Volunteering at Hour of Code

Yesterday, as part of the Hour of Code, I went to Information Technology High School in Long Island City. I spent the morning talking to students about what it’s like to work in Web Operations.

It was amazing seeing students taking an interest in technology and coding. Many of them had already completed the Hour of Code projects. Others were still tinkering, seeing what they could add and change. I spent some time critiquing and reviewing work they had done in Mrs. Ramirez’s Web Design class. The students had all created functional portfolio sites, complete with content, small bits of javascript, and even Flash games.

The students were interested in my day to day, and the path I took to get where I am in my career. The students were amazed to hear that I didn’t work in a dark closet by myself, but in a brightly lit office constantly interacting with colleagues. They were also amazed to hear that the skills they needed to be truly successful in tech weren’t just coding and hardware, but communication, teamwork, and judgment. How a college education fit in to a career in Web Operations came up a few times. It was particularly interesting because I’m not aware of any four year university that offers a program in the field.
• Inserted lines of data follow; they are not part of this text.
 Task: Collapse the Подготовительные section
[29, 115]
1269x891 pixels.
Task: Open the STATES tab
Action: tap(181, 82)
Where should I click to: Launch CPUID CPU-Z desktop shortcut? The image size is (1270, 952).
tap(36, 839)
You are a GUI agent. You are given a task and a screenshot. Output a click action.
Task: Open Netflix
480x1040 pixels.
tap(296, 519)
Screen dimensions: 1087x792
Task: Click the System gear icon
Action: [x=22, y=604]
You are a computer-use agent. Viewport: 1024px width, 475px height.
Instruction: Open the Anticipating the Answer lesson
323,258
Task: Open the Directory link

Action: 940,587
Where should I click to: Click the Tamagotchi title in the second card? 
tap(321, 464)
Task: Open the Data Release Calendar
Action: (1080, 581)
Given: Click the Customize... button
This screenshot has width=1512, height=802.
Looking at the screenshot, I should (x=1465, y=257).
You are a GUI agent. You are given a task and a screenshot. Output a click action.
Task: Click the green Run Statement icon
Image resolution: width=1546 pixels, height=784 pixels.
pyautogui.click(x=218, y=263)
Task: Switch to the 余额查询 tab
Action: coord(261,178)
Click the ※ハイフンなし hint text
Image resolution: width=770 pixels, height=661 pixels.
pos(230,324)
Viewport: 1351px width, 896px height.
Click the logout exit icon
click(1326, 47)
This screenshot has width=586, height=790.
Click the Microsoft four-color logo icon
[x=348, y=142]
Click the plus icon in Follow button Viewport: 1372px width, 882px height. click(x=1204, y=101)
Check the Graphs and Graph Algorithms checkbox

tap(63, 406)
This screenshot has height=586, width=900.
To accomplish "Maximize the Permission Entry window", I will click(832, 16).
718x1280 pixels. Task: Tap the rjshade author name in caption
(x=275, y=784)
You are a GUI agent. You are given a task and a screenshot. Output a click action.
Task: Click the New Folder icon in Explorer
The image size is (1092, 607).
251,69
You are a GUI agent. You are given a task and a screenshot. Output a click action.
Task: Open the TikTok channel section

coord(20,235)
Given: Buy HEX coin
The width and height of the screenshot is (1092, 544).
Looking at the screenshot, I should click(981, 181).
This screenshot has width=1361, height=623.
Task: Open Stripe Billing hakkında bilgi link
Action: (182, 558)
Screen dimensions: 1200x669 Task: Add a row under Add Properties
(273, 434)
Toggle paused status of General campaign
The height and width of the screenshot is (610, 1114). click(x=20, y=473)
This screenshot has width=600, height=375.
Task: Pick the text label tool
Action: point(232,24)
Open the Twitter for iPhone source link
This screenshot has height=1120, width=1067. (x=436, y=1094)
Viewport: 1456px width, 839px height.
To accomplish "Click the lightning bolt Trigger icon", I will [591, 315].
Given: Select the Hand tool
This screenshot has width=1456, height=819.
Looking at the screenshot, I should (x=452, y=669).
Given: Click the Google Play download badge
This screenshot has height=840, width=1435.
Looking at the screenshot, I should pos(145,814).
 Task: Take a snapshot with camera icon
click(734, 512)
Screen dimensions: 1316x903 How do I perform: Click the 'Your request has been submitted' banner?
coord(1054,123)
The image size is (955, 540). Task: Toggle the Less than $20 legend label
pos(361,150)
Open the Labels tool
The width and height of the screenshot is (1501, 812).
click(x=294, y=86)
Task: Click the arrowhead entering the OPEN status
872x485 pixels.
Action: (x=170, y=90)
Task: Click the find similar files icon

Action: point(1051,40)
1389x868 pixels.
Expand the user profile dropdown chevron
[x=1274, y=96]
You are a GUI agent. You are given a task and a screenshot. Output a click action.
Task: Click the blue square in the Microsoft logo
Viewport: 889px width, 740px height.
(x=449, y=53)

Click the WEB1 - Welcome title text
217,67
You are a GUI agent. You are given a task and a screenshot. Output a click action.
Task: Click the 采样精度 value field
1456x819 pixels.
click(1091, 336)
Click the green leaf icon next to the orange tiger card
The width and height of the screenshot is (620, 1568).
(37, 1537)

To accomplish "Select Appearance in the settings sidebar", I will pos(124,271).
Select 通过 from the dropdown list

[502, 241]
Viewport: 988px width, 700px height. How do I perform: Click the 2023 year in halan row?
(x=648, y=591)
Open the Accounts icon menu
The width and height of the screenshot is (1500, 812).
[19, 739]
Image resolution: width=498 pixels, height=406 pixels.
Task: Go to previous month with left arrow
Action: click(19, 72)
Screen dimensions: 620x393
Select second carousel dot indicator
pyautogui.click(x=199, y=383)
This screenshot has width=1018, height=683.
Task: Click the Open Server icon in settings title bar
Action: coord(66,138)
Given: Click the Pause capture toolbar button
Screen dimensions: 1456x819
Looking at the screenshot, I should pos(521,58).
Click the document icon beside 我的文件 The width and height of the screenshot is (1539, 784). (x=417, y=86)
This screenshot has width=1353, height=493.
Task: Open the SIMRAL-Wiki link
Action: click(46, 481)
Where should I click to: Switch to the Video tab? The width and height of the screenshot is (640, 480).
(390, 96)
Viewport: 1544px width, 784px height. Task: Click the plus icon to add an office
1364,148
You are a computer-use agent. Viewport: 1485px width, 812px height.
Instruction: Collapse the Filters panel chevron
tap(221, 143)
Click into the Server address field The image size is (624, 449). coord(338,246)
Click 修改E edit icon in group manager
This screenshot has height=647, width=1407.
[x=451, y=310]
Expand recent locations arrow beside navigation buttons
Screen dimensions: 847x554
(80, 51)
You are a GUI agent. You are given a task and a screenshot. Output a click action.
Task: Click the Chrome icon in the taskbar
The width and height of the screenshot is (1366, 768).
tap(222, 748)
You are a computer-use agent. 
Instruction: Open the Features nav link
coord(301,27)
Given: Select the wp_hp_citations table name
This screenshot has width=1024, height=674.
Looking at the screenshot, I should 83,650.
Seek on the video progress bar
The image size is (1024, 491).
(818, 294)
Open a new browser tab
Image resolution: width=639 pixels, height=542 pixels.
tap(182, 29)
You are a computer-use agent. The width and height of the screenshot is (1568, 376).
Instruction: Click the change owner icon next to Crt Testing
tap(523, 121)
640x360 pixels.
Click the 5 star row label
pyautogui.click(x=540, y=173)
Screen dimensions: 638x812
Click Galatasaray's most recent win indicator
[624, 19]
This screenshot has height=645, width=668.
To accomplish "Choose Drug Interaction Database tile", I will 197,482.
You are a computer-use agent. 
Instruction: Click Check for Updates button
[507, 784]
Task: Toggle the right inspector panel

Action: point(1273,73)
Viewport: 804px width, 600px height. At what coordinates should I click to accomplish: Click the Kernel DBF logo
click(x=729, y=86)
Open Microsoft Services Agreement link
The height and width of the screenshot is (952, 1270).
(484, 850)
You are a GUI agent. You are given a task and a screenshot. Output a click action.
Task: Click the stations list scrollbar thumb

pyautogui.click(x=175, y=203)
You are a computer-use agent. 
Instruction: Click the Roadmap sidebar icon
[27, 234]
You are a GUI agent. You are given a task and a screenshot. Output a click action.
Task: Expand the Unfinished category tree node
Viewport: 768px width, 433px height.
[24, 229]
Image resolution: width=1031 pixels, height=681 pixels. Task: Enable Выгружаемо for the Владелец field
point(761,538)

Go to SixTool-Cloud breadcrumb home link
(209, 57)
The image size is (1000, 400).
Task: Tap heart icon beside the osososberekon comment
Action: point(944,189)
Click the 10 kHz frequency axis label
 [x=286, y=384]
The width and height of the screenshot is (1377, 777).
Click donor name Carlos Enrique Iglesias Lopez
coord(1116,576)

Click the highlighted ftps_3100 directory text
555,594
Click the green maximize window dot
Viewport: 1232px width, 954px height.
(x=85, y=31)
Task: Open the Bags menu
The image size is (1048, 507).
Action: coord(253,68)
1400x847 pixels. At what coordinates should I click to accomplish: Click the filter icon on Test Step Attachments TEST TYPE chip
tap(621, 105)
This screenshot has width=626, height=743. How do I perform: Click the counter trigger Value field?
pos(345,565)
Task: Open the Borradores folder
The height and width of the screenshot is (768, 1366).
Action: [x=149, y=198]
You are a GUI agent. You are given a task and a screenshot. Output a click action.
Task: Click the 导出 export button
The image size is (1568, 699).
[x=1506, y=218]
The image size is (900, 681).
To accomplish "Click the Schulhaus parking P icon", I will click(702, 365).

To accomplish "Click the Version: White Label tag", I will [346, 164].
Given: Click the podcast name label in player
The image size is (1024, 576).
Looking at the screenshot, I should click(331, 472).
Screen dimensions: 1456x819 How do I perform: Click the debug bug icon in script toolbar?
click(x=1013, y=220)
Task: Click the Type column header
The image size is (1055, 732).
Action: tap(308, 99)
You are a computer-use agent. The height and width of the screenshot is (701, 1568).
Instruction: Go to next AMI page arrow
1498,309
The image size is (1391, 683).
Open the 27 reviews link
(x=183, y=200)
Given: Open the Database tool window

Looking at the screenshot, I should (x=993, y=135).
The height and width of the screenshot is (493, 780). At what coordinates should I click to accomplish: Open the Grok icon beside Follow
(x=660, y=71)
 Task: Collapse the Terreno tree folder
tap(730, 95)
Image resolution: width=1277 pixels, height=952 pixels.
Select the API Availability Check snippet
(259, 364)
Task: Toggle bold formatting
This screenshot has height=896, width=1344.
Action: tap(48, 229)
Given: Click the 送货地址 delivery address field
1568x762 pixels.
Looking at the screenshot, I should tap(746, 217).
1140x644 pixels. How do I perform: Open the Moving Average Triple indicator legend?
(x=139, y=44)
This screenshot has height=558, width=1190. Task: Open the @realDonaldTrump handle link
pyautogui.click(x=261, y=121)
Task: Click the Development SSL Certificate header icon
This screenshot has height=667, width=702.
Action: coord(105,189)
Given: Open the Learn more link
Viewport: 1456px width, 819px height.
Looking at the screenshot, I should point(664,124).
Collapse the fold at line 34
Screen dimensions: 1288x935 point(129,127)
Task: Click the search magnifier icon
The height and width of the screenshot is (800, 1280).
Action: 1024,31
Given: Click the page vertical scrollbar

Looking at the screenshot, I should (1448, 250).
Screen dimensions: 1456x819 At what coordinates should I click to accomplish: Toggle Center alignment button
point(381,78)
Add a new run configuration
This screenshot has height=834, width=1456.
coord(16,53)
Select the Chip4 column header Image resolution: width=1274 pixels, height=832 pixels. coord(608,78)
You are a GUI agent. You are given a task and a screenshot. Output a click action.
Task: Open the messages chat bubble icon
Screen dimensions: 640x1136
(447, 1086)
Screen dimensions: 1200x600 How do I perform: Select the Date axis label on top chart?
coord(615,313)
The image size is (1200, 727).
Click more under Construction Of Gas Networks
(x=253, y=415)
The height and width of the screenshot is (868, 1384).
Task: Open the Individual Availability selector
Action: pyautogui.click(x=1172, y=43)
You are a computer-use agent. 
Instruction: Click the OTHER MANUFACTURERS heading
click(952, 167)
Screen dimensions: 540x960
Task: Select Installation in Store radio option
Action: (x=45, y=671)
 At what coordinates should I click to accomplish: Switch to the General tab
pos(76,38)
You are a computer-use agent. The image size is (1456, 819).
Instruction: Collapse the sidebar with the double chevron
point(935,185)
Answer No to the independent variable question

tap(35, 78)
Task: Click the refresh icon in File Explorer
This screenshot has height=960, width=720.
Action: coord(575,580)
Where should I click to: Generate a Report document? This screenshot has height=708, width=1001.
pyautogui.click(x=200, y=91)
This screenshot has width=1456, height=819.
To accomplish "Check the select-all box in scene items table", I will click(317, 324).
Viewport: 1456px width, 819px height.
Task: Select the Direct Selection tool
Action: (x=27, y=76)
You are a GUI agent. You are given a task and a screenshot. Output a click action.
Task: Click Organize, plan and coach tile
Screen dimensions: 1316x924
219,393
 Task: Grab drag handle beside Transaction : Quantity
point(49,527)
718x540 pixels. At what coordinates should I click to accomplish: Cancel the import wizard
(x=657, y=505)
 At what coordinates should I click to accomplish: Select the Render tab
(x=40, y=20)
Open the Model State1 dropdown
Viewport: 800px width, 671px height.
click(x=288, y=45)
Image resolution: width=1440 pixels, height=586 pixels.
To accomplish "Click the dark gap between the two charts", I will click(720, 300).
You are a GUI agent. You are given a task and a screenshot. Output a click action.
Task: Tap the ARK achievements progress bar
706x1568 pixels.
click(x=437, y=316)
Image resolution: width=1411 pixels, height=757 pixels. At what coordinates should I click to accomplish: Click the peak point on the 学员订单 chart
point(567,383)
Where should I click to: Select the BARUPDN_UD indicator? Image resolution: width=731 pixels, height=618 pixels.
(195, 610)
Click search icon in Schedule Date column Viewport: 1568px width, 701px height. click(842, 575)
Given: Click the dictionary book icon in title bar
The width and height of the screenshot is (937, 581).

Students were particularly interested to hear about about some of the work I’ve done around security and incident response. Tales of defending against DDoS and spam attacks were a great way to let them know that career paths in tech aren’t just limited to coding or back office IT. They were spellbound to hear that mitigating DDoS attacks were actually something that could be part of an actual career path, and not just something they see in TV and movies. I truly hope that some students are inspired to pursue a career in Systems Administration and Web Operations.

One thing that was made clear to me as I was asked to describe my path to Web Operations was there is no clear path, and that sad fact has resulted in a shortage of people in the field. I would encourage other folks in Web Operations to spend some time talking to young students about the work that we do in the hopes that in a few years the industry will grow and mature. After all, for every class that learns to code, there need to be a few students who know how to run the infrastructure for that code.